Overall, I think this website is 10/10. It is easy to follow, great for both adults who want to start growing (not too patronising), but also great for kids to watch and recognise, as all the 'Dig in' branding and animation is used on the Cbeebies channel. A great way to get kids interested in where their food comes from. We cant wait for our seedlings to get bigger so we can plant them out and send some pics into the website!
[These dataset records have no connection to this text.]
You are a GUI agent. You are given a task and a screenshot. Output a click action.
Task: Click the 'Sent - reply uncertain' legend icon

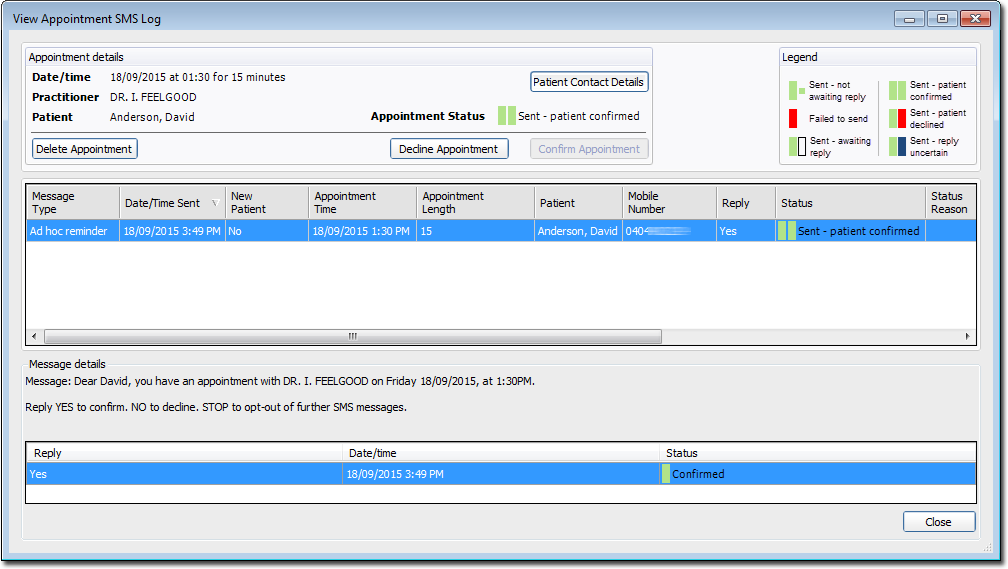point(897,147)
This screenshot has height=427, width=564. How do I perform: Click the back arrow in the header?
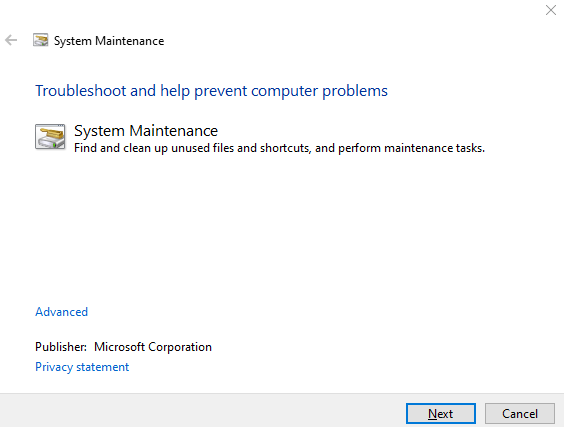click(11, 40)
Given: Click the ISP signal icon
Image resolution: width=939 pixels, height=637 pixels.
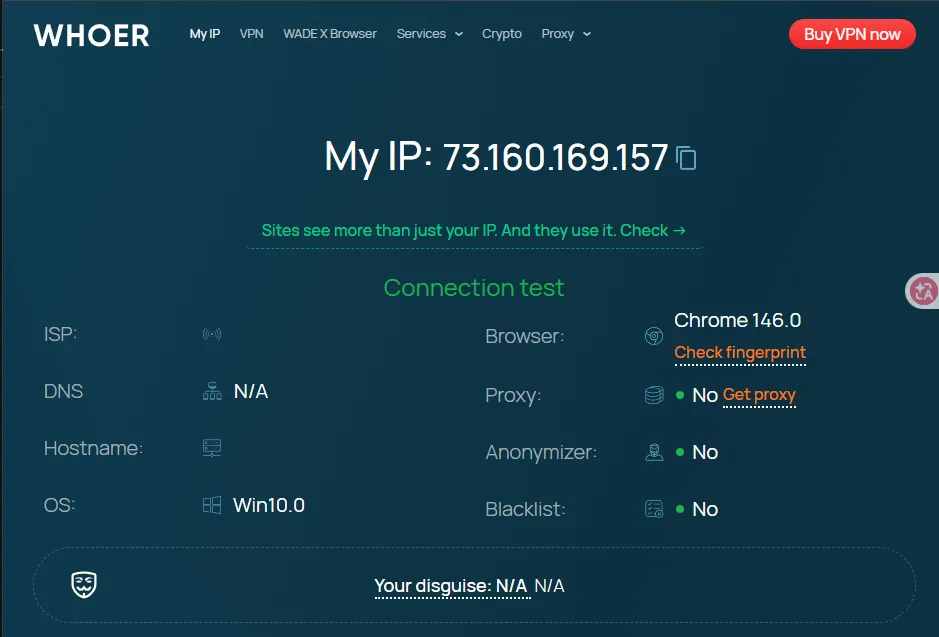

I'm surprised to see that this site hasn't been reviewed before now especially as gardening seems to be the'in thing' at the moment.Where shall I begin? On landing on the homepage you will see quite a lot of topics to choose from and a long list of categories to click on and open down the left-hand side of the page.Although it has got a lot of information, don't be too put off, it is all viewer friendly with those nice people like Alan Titchmarsh and Charlie Dimmock among others to guide you along. It's not just for new gardeners or people with large gardens.You can find all the information you need on anything from fruit and veg,to trees and shrubs,to houseplants.There's a good section designed for children too,good idea give them a healthy respect for plants at an early age. It's a very handy reference site that anyone who owns a plant will find very useful indeed. I like it because I can't seem to keep all the information that I try and gather in my ageing brain for very long these days,yes the old grey matter seems to be turning a shade similar to the rust variety if you know what I mean.Having this in my favourites page means that Louise and I can drop in and find out what we want know fairly quickly and easily. Looking down the categories you will see topics like Back to Basics, this will help you if you haven't grown a certain plant before and want to find out how to do it from start to finish,showing you how in step by step form with pictures to help you see what you are aiming for. Factsheets from all the BBC gardening programmes are on here too with the exception of Beechgrove Garden (who have their own site)and you can catch up with all the news if you have missed a favourite show. There is a message board where you can ask the experts questions for any problems you are encountering with your garden masterpieces and its worth taking a look first in case
your question has already been answered. Another really good bit is the hints and tips page. Have a look in this section and find very good tips to keep the cats off your flowers,keeping slugs away etc. These all come from ordinary Joe gardeners like you and me and if you think you have a good tip you can post it here too,but like before check to see if it hasn't been posted,this can take a while to as there are a great many of them. One of the best things on this site is the Timely Tasks section. This takes you through a year in the garden giving you advice on what you should be doing like when to prune, taking cuttings,when you should be planting this and that and wildlife to look out for etc. That may be obvious to the more confident gardeners but we aren't all that clever and its always good to have a bit of backup. Finally in the fun section there are competitions and you can send E-cards which are quite nice, very colourful and flowery if you like that sort of thing. There is also a section where you can find out the significance of a plants name for instance:- Yellow Tulips,if you send someone these flowers it means that your love has no success and if you are on the recieving end of them and think that is cruel you should send back stinging nettles! Ooer! Sounds a bit nasty if you ask me.There's a whole A-Z of these little gems but some of them are much more simple like Rosemary for rememberance. There is such a lot more to this site than I have already told you about and I'm so knackered after telling you all that,I'm going to sign off and get away to my bed. Hope you find it to be of use and thanks for reading, Hamish.
BBC's own gardening website featuring gardening shows, plants, expert advice and more.